Hey everyone, here's an article that Morgul Pass sent in that was originally printed in the TORONTO STAR. There are quite a few interesting morsels in here. Enjoy....
Hi there Harry & crew,
I've never sent you anything, but this article was in the Toronto Star on Wednesday, July 14 and I thought you might like it.
By D'arcy Doran
Last week, as the city slept, the X-Man began setting up his secret headquarters.
Director Bryan Singer's arrival in Toronto is just a precursor to the superhearo invasion that will overtake the city when 20th Century Fox's $75 million epic 'X-Men,' based on the Marvel comic book, begins filming here this fall.
Toronto has made quite an impression on Singer, who directed 'The Usual Suspects' and 'Apt Pupil.' He's been here less than a week and he has already decided the film's hero should remain a Canadian.
In the comic-book series, the most popular character, Wolverine, who has six-inch adamantium claws, was born in Montreal. But Singer had other plans for the hero, who will be played in the live-action film by Scottish actor Dougray Scott.
"Originally, I'd put him in Alaska," Singer says, voice raspy from recent surgery on a cyst in his vocal cords. "Then I moved up hereand it was like, 'You know, we should just stick to basics.' We shoot in Canada. Let's have a Canadian hero."
At 33, and after only three feature films, Singer is already being compared to Alfred Hitchcock and Quentin Tarantino, and 20th Centruy Fox hopes that with him at the helm, 'X-Men' will be unlike any comin book adaptation ever to hit the silver screen. In fact, he'd never even read a comic book before he was approached three years ago by X-Men creator Stan Lee.

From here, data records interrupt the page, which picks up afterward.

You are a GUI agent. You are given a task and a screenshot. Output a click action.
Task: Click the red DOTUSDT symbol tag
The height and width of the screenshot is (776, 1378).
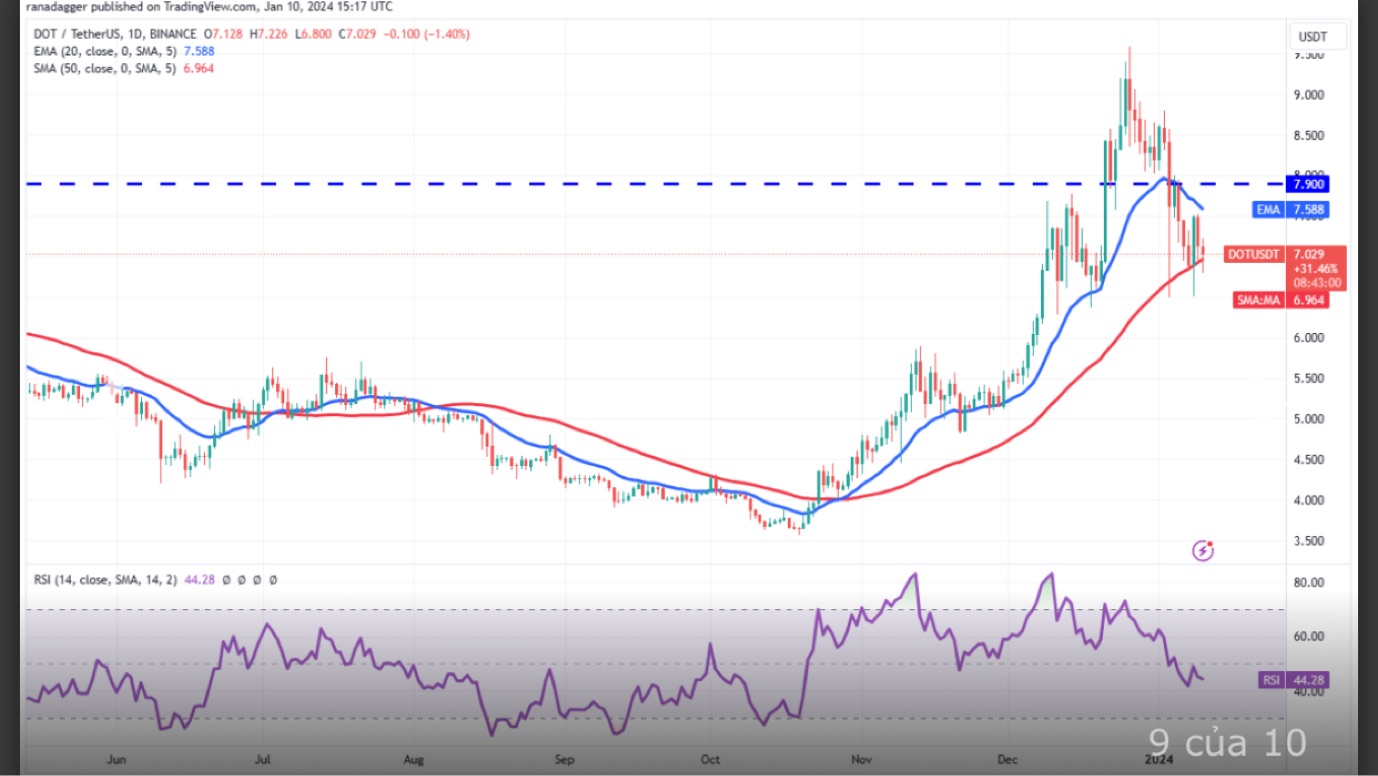click(1254, 255)
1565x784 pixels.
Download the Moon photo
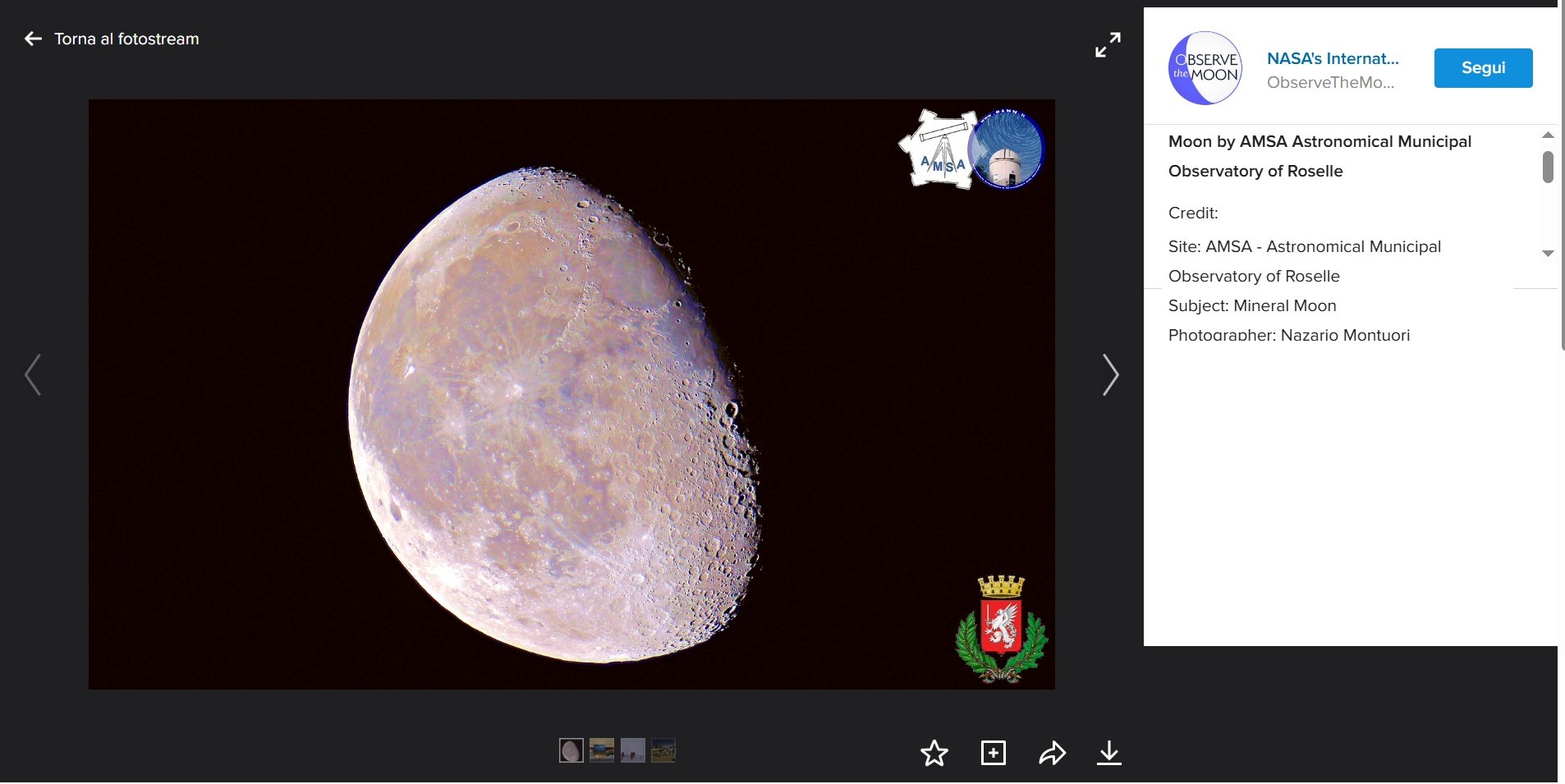1108,753

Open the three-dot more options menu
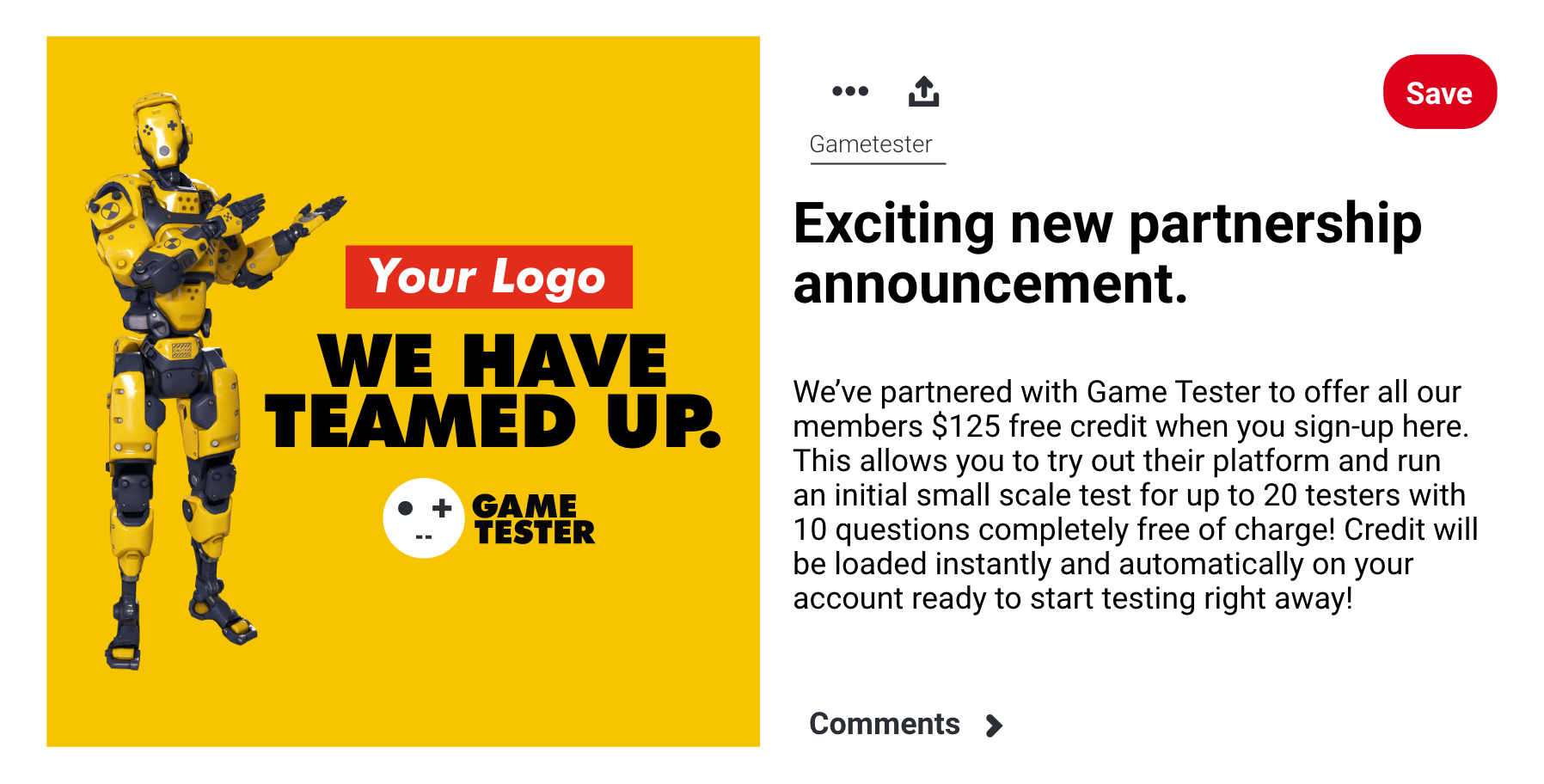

Singer has already assembled an eclectic cast of Shakespearean and art-house actors along with a 'Sports Illustrated' swimsuit edition covergirl to portray his team of superheros. Patrick Stewart, Sir Ian McKellan, Anna Paquin, Halle Berry, Rebecca Romijn-Stamos and the other X-Men are scheduled to land here in september.
The movie, like the comic books, is set in a world where some children are born with special powers that emerge at puberty. Labelled as mutants, people regect these teens. Some mutants turn against society, while others, like the X-Men, use their powers to become reluctant superheros. In the film, Stewart's character, Professor Xavier, the world's most powerful psychic and founder of the X-Men, and McKellan's Magneto lock in a philosophical struggle.
"It's sort of a struggle between Martin Luther King and Louis Farrakan," explains executive producer Avi Arad from his New York office. "Professor X protects the people who are out to destroy him. Magneto on the other hand, he belives in a different sort of justice. 'They will destroy me so I will show them.'"
"It's a wonderful combination," Singer says of Stewart and McKellan. "I just wish they had more scenes together."
The movie shows the X-Men as they are becoming a team and struggling to bring their powers under control, Singer says. It focuses on the story of Wolverine as he first journeys into their world.
"He provides a good point of view for the audience because I think people view these kinds of movies cynically. Well, so does he. But there is virtue in what they're trying to do.
"I'm approaching this the way I've approached all the other independent films I've made."
Singer' best friend and 'Usual Suspects' screenwriter Chris McQuarrie helped give the X-Men the same sense of style shown in the Usual Suspects. X-Men will focus on plot and character with a twisting and tightly packed storyline.
"I think the very nature of the subject matter is very surprising to people who don't know what the X-Men are," Singer says. "People lime my parents might be expecting Spawn of Power Rangers. For people who are fans of X-Men, seeing them as human beings will be and exciting surprise.
"The notion of a man who's the most powerful psychic in the world but a slave to a wheelchair is fascinating. It's a wonderful dichotomy. Or there's Rogue, who's a beautiful young girl but can't touch anyone, can't have intimacy. Or Cyclops, who's an incredibly powerful man and can blow a hole through a wall but can't look at his fiancee."
The film will use special effects that probably weren't around a year ago, Singer says, but he's determined to keep the camera focused on the actors, not the effects.
He learned what he could about special effects in the three years since he signed on to the X-Men by visiting the sets of The Phantom Menace, just outside London, and Titanic in Rosarito, Mexico, where he studied George Lucas and James Cameron at work.
"Don't worry if you don't have much experience with special effects," he remembers Lucas telling him. "It's probably going tomake for a more interesting experience and a more original vision."